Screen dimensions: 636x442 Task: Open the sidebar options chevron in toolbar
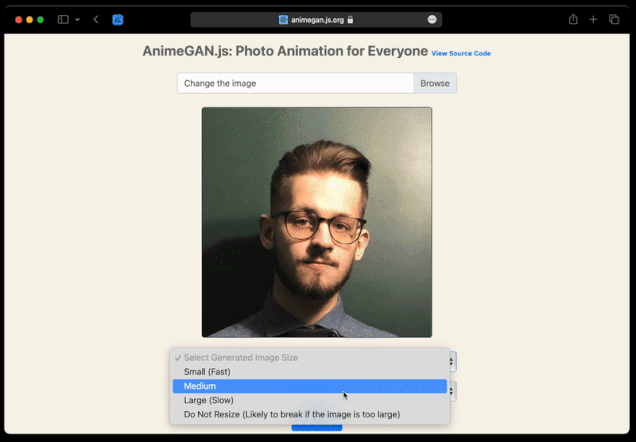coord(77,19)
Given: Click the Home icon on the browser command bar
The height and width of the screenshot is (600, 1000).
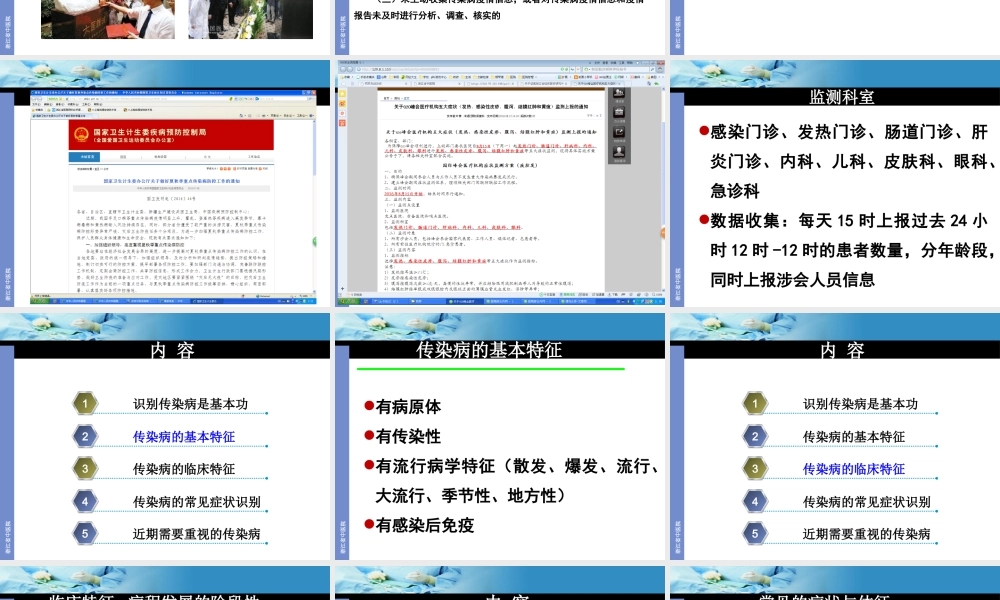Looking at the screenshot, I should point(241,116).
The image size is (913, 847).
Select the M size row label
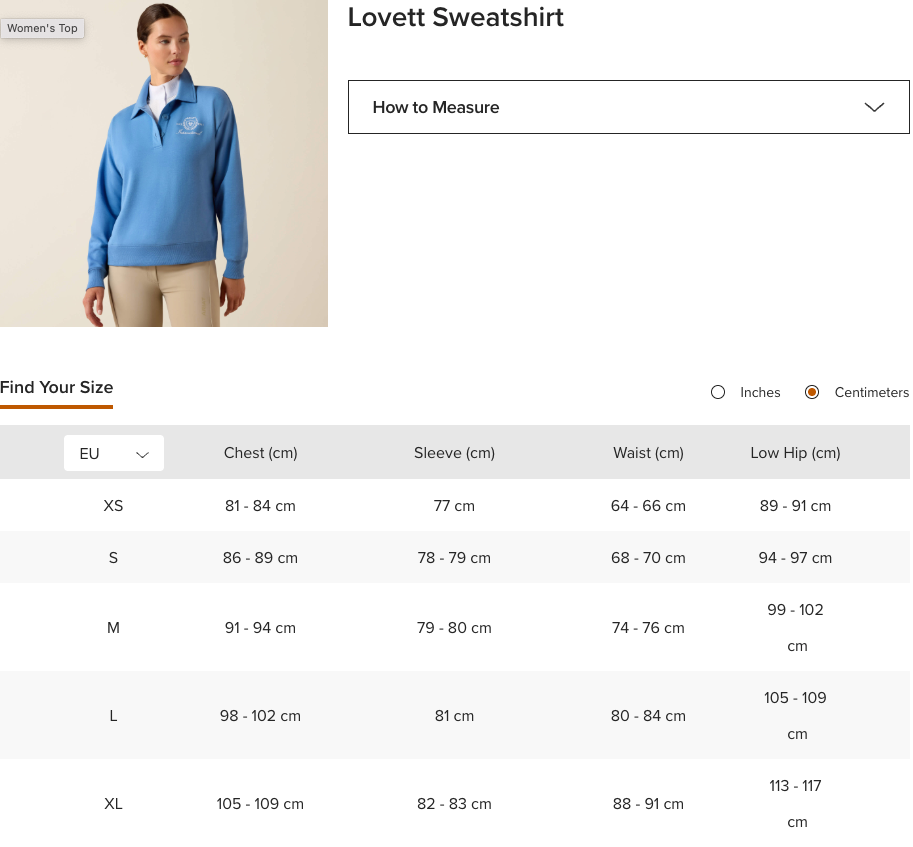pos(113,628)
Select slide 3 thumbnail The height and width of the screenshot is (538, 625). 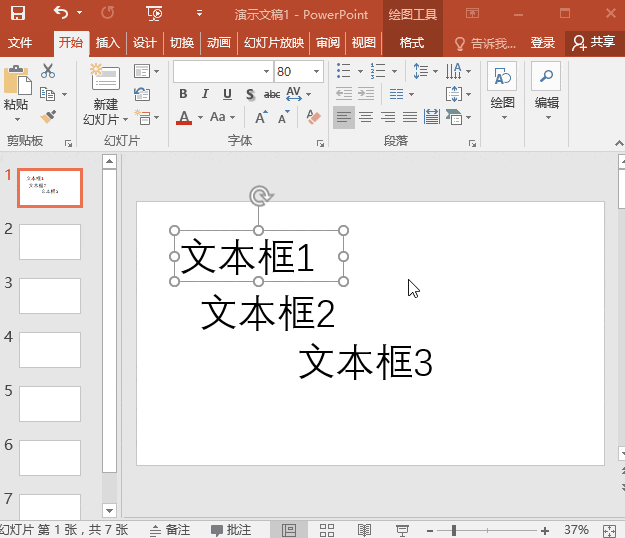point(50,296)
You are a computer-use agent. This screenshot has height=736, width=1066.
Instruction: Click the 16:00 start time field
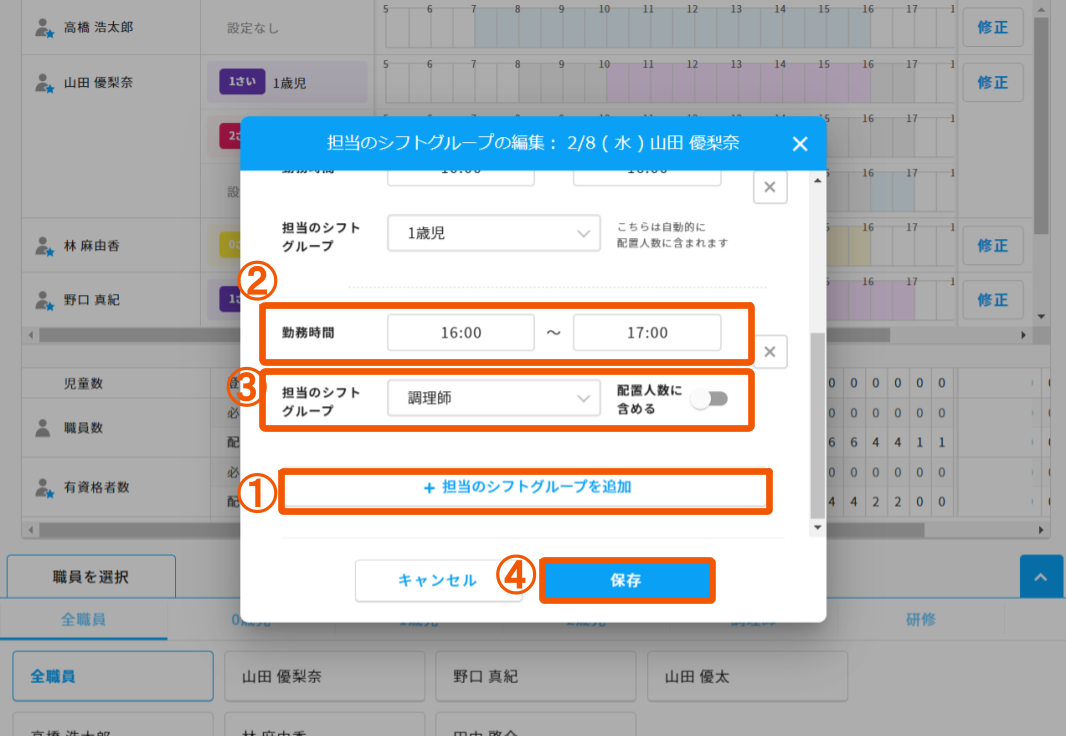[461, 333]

■ Task prompt ■
Output only the lines running from the line with "You are a computer-use" through the last line of the entries above, inclusive, with pictures excluded.

■ Output below ■
You are a computer-use agent. This screenshot has height=736, width=1066.
Instruction: Click the 16:00 start time field
[461, 333]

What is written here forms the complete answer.